Statistical data is gathered in order to facilitate management decision making. Once data is collected it must be organized and presented in a meaningful and useful fashion. Data presented in a useful way can be used to draw conclusions about the population being analyzed. Statistical analysis is usually performed based on a sample of a larger population. If the sample has no imposed influences and is large enough the results will yield a good picture of the overall population. Following are four terms utilized in statistical analysis:


  1. Descriptive Statistics – This term refers to the process by which large amounts of data are organized and summarized for analysis purposes. Statistical techniques are used to organize the data in meaningful form. Different types of charts can then be used to present the organized data for decision support purposes.

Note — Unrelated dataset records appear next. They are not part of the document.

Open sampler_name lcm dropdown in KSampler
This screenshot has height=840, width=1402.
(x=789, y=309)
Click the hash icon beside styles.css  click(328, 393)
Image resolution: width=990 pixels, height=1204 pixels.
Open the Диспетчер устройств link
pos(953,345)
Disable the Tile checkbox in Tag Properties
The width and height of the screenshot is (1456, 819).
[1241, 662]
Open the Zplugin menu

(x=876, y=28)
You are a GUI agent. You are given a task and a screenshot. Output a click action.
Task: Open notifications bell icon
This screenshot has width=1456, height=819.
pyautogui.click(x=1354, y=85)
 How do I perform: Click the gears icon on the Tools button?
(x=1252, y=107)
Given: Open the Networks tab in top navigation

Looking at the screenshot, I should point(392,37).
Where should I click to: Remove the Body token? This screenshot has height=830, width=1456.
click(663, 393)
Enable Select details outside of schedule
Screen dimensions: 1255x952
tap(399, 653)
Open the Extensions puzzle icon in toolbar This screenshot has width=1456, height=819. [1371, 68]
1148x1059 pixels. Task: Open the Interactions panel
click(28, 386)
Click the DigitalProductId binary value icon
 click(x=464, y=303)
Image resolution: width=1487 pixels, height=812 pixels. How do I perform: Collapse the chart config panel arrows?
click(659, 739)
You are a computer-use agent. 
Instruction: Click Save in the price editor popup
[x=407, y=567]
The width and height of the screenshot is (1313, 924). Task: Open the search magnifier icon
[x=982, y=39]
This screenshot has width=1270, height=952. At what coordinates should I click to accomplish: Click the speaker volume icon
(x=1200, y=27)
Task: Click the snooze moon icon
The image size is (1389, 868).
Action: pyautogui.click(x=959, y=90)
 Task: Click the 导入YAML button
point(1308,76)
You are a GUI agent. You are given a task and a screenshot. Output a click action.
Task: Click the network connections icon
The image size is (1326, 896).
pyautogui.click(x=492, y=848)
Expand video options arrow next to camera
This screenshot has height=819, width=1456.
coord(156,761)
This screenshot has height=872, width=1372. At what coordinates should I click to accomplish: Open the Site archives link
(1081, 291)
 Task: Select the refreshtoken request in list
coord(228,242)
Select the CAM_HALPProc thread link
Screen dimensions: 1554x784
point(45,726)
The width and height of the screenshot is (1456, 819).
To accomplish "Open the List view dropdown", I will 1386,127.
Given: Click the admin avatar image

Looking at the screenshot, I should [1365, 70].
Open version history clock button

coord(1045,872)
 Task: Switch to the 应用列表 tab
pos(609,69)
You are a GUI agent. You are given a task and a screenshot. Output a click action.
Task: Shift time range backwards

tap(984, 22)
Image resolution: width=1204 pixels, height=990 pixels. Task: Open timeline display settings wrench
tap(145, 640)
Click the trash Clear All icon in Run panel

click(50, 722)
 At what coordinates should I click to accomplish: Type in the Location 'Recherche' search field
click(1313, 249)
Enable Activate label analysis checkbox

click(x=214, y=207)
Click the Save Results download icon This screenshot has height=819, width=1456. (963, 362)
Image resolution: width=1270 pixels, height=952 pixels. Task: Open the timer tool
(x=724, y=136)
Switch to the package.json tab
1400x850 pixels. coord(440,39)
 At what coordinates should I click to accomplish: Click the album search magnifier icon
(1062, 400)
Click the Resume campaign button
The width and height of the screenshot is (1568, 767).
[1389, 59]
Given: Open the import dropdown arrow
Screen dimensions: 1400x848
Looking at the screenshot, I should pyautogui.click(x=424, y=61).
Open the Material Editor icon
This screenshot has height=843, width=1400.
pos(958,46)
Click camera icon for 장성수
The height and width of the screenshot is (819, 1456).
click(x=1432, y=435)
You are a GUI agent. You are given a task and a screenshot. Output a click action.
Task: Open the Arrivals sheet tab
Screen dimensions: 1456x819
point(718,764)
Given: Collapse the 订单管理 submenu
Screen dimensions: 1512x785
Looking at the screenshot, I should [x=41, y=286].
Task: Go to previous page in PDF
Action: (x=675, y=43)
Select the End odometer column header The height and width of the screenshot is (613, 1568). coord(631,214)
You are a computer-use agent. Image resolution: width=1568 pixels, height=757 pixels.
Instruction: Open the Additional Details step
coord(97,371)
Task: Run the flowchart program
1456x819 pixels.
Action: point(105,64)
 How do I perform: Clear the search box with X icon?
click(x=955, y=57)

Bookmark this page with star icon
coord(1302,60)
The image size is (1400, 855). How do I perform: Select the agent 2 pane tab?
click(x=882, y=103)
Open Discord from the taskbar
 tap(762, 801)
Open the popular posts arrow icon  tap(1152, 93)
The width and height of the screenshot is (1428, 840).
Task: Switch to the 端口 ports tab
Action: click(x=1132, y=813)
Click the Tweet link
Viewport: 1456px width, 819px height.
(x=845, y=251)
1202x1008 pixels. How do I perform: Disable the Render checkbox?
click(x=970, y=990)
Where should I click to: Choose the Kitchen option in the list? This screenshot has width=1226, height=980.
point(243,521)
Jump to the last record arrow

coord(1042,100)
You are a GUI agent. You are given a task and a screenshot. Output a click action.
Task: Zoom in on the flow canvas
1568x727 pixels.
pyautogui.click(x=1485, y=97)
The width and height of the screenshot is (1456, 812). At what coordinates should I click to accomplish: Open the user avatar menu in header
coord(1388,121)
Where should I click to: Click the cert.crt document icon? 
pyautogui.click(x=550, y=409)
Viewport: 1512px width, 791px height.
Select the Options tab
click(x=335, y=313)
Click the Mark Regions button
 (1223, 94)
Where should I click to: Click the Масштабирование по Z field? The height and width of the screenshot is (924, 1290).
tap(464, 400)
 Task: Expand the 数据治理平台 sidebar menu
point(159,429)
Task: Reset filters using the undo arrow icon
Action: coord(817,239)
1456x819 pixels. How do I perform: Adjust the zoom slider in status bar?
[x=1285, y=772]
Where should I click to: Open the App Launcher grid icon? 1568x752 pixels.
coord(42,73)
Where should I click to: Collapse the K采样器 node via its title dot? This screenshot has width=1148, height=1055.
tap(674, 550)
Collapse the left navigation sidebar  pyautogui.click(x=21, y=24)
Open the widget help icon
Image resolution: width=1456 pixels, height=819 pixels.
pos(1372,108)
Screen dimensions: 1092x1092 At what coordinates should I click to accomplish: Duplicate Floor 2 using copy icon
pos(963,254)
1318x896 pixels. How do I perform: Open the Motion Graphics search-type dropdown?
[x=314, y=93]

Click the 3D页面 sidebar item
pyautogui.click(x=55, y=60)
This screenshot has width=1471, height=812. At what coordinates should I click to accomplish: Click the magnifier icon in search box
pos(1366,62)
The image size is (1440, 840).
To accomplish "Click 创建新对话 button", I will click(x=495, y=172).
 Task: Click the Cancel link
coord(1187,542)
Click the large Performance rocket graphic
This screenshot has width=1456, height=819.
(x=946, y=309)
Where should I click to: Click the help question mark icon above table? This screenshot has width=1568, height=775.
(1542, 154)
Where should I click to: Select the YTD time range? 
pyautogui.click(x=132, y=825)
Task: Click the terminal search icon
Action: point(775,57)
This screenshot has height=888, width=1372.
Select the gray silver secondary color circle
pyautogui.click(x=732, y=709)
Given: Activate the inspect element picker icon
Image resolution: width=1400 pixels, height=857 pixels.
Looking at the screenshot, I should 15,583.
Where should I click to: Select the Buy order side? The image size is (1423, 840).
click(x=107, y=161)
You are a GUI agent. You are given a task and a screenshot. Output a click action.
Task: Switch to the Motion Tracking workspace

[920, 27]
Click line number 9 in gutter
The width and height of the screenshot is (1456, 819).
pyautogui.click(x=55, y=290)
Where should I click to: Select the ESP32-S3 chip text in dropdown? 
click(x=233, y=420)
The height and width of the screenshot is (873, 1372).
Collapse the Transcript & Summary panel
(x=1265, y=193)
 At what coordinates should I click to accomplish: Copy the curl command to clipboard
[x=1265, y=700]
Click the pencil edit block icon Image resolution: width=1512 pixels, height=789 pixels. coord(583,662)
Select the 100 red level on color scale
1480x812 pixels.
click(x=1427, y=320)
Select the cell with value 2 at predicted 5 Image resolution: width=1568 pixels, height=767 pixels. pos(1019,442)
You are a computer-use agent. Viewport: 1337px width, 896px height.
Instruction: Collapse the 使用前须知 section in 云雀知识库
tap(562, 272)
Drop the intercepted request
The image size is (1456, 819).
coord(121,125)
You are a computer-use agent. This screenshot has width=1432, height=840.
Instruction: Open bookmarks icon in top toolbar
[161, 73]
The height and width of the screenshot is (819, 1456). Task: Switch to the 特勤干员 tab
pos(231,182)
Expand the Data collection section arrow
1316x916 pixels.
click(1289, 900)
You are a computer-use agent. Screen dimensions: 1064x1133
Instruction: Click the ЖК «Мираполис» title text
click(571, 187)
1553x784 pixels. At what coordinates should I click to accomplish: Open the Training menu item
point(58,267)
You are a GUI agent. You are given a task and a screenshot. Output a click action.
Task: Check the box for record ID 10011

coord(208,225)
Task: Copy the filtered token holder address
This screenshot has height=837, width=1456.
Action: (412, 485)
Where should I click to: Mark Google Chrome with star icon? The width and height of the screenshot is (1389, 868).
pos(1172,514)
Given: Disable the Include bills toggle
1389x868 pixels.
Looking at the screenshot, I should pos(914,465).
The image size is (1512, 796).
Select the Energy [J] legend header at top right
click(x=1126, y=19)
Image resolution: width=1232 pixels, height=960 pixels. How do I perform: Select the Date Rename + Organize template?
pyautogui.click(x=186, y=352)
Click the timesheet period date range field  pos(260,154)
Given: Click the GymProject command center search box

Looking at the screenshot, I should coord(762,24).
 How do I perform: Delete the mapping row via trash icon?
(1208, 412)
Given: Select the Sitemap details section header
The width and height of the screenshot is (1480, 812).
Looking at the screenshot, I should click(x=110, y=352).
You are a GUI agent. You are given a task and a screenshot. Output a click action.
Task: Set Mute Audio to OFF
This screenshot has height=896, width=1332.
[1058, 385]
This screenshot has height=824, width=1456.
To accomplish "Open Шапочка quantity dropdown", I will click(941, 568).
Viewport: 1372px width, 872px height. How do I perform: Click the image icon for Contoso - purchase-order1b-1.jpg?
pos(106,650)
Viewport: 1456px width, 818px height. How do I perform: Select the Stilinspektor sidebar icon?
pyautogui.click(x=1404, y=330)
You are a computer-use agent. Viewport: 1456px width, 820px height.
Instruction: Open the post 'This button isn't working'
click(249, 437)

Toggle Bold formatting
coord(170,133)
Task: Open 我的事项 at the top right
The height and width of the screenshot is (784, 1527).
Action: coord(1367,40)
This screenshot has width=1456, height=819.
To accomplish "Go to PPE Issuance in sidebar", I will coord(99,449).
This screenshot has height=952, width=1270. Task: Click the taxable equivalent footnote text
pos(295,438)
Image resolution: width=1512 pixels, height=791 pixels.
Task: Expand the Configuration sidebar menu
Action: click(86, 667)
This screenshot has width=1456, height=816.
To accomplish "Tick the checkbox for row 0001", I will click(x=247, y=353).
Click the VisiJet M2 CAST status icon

  2. Inferential Statistics – This term – also referred to as statistical inference or inductive statistics – is a technique used to learn something about a population based on a sample. For example if an auto repair shop wanted to find out what percentage of its customers drink coffee they could pose the question to a random sample of customers and draw an inference from the results of that survey.
  3. Population – This term refers to the overall group being analyzed. It can refer to people or things (such as a certain type of car part). It may be the people that were exposed to a specific ad campaign or service offering. It can refer to the vehicles that had a certain type of brake pad installed within a given time period. Or it can refer to the customers or vehicles that visited the shop within a specified time period. The key is that a clearly defined group is specified.
  4. Sample – This is a subset of the population. In statistics this is often referred to as a ‘random sample’. This terminology specifies that no other factors should influence the selection other than the definition of the population. One of the greatest dangers to the validity of conclusions drawn from statistical samples is incorporation of influences that slant the results.
  5. Sample Size – The size of the sample should adequately represent the population being analyzed. The top polling organizations such as Gallup or Rasmussen generally use a sample in the hundreds or low thousands when analyzing people’s perspective on important social, political or economic topics. The population they’re analyzing usually numbers in the millions. For analytical purposes in a small business environment a sample of 5 would be considered a small sample while a sample of 25 would be considered a large sample. So a good deal of business decisions can be based on samples that are not overwhelmingly large.